[[ Selected extract, beginning ]]
- Over a fifth of India’s population is suffering from diabetes and hypertension
- In this one-of-its-kind survey, 6 lakh households were covered, of which 7 lakh were women and 1.3 lakh were men
- In India, diabetes cases are at 20.3%
- In Maharashtra, diabetes cases are at 26%
- Prevalence of diabetes in men was 11.7% and in women, 8.6%
- The latest diabetes data, which is part of National Family Health Survey-4, was released by Ministry of Health and Family Welfare
Diabetes common among productive population
Doctors say the present cause of concern is that the productive population is getting diabetes and related complications. They say healthy lifestyle and pre-diagnosis is the key to control growing menace of diabetes.
“We are seeing a peak in Type II in the age group of 12-25. Being a lifestyle disease, poor dietary habits combined with sedentary lifestyle is the main reason attached to it,” said Dr Shashank Joshi, Endocrinologist at Lilavati Hospital who conducted the study from Mumbai.
“It is found that a diabetic person in India goes without a diagnosis for years till the time the person gets complications related to it,” added Joshi.
Amputation of foot common complication
Amputation of foot is a common complication because of uncontrolled diabetes, say doctors.
Dr Tushar Rege, Consultant Diabetic Foot Surgeon at Sir HN Reliance Foundation Hospital, said, “I have got many patients who had uncontrolled diabetes for not following proper treatment and regime and got diabetic foot neuropathy. In some cases we had to amputate legs too. Sadly, many of them are in productive age group.”
Is diabetes preventable?
According to doctors, 85% of diabetic people who lost their leg were preventable.
“Patients need to be educated and aware of the disease and should take proper and preventive measures such as maintaining skin’s moisture treat the wound properly before it catches infection,” said Rege.
‘Painful to see youngsters suffer from diabetes’
Diabetes is also one of the most common causes of kidney failure, accounting for nearly 30-40 per cent of new cases.
“The progression of the kidney problem in a type II diabetes patient is faster in comparison to type I diabetes and more difficult to treat. At least 50% of patients requiring dialysis or transplant are diabetics. One needs to maintain a healthy blood sugar level to avoid diabetes complications like kidney failure. It is painful to see young people with diabetes and kidney problems,” Dr Jatin Kothari, Consulting Nephrologist, PD Hinduja Hospital.
[[ Selected extract, end ]]
▸ Aim of the task: Copy the diabetes article, beginning at the words "Amputation of foot common" and stopping after "Is diabetes preventable?". Change every "uncontrolled diabetes" to "unmanaged diabetes".
[[ Data for analysis, beginning ]]
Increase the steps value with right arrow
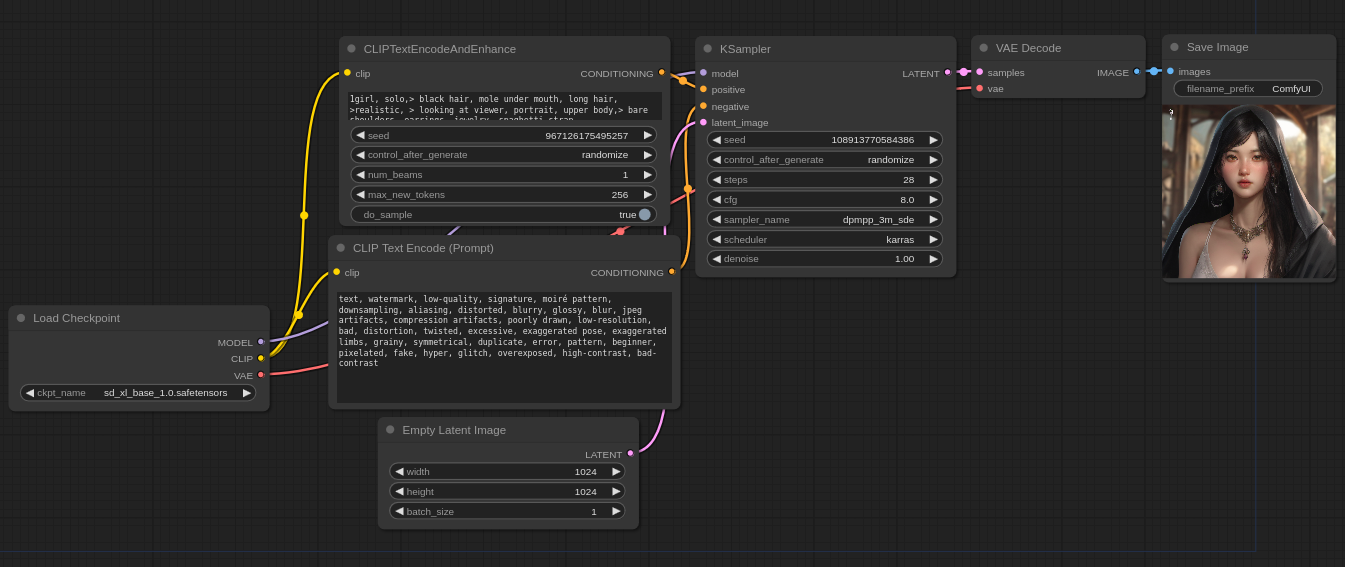(934, 180)
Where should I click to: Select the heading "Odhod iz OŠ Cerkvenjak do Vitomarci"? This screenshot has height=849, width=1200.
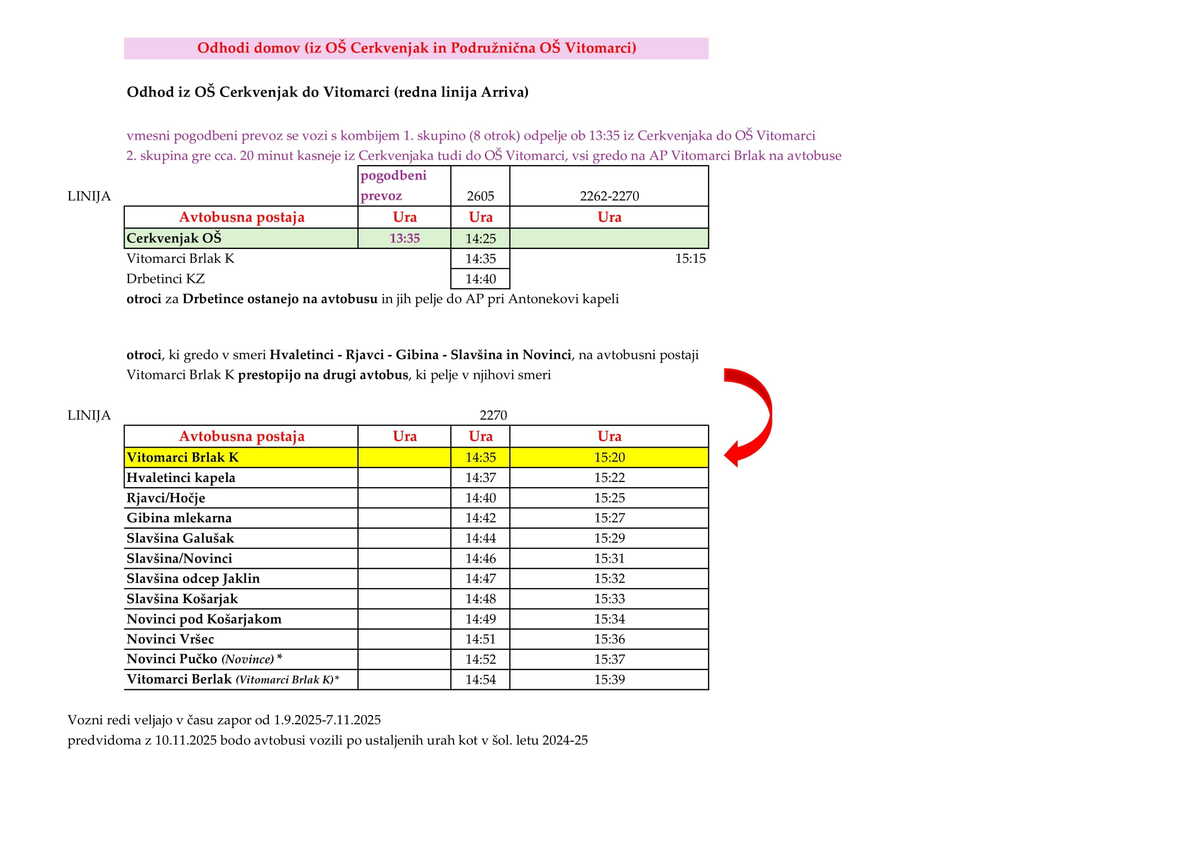pyautogui.click(x=327, y=92)
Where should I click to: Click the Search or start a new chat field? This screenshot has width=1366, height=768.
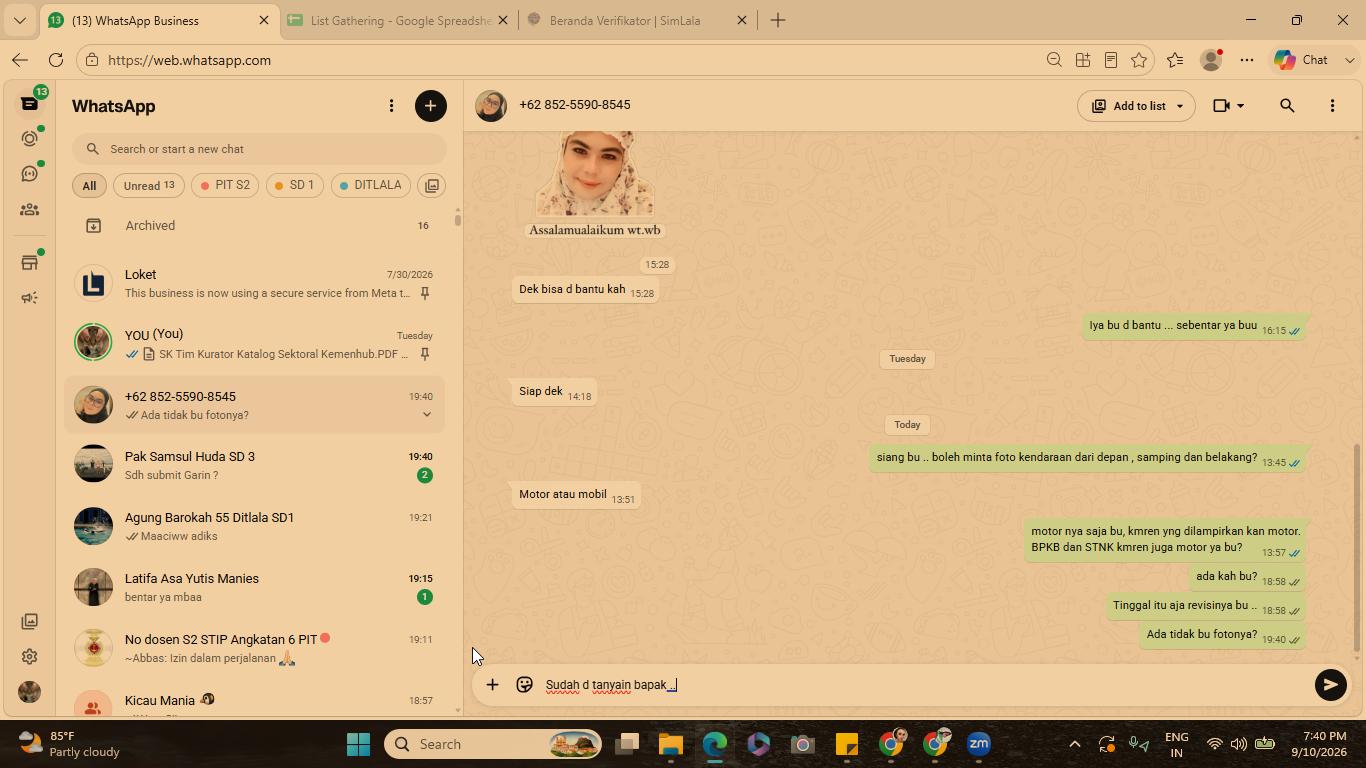(259, 149)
[[ Data for analysis, end ]]
▸ Expected answer:
Amputation of foot common complication
Amputation of foot is a common complication because of unmanaged diabetes, say doctors.
Dr Tushar Rege, Consultant Diabetic Foot Surgeon at Sir HN Reliance Foundation Hospital, said, “I have got many patients who had unmanaged diabetes for not following proper treatment and regime and got diabetic foot neuropathy. In some cases we had to amputate legs too. Sadly, many of them are in productive age group.”
Is diabetes preventable?